I am confused as to what the field is.
A. For me at this moment, no other image, past or present, sums up so neatly our direct perception and also fits with the preferred contemporary perspective.
The big question is the nature of this field.
In the passage, the first collapse of birth is like particle from wave, coming into individual life. The second collapse at death is of the particle back into the wave-form of field. But the field determines both these events. It exists in and as both, and is unaffected by them.
It has one characteristic which we know unarguably - that it is conscious. It has to be because we are, and these events of coming and going are movements of consciousness - arising and departing. Unlike most experience, it is provable.

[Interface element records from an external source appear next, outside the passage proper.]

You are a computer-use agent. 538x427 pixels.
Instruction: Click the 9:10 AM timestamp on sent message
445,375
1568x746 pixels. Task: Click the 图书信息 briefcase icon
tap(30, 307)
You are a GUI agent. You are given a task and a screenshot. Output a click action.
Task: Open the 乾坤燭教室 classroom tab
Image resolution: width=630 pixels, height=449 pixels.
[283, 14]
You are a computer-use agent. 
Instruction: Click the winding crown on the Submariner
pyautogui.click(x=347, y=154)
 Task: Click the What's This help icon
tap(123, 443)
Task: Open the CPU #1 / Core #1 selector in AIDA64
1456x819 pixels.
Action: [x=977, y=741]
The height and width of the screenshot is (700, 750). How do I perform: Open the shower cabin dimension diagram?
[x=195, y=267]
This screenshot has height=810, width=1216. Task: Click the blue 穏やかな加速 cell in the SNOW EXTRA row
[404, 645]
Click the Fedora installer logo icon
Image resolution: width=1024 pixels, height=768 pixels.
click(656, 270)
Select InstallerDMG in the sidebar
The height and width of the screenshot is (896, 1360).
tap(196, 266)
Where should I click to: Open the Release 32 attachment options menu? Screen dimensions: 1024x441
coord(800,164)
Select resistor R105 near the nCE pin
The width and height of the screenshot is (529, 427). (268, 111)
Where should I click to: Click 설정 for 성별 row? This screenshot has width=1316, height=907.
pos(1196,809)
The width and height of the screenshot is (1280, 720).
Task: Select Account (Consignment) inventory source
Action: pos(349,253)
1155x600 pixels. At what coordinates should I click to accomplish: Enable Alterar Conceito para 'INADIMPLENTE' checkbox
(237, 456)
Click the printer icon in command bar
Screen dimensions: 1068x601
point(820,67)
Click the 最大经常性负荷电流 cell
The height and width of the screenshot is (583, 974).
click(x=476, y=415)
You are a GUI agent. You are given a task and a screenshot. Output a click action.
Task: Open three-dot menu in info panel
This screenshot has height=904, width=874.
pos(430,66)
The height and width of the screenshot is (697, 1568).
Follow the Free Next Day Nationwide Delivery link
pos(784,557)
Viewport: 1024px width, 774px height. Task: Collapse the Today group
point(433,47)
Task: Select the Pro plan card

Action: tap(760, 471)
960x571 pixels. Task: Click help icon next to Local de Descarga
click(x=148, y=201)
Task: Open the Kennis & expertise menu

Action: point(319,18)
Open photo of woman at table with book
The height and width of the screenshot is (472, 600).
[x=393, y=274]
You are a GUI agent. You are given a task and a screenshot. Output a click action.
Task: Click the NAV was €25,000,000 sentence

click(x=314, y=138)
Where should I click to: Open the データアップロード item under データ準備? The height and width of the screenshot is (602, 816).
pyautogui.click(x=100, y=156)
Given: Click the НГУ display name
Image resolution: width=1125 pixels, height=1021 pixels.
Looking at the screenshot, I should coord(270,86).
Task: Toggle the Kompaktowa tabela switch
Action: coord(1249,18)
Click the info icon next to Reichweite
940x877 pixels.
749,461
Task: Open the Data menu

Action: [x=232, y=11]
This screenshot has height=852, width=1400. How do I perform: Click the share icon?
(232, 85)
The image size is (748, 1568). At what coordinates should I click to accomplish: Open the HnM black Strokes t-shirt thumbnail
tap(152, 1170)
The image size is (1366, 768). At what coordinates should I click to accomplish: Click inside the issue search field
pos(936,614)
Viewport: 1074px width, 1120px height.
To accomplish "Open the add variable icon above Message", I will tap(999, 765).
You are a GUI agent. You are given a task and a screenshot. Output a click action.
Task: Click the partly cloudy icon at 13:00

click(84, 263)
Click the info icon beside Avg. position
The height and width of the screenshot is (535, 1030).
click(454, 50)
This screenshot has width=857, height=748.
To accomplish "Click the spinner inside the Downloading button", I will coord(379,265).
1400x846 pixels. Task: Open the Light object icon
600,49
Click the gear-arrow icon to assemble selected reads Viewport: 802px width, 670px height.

Q. What about love? What about feeling etc—a Field doesn’t have feeling?
A. I know it sounds very impersonal and neutral, but think about it, what is your personal conscious field capable of? Are you not able to love, feel joy and sorrow, and generally feel everything a humanly conscious entity is capable of feeling? Where did these capabilities come from? And not just you, but every other human field of being knows such feelings simply because they are conscious. It is the nature of consciousness to know, feel and think.
So extend those same abilities to a greater conscious Field, and what do you have?
Something rather close to the old ideas of God it seems!
The ability to relate (personally) to something of divinity is extremely important for many, while others prefer to leave ‘God’ out of it. The Field caters for both. It is the one, and the other, assuming it is conscious.
Moreover, there is always an observer. Always One who is looking, from a centre which is everywhere, to a circumference which is nowhere.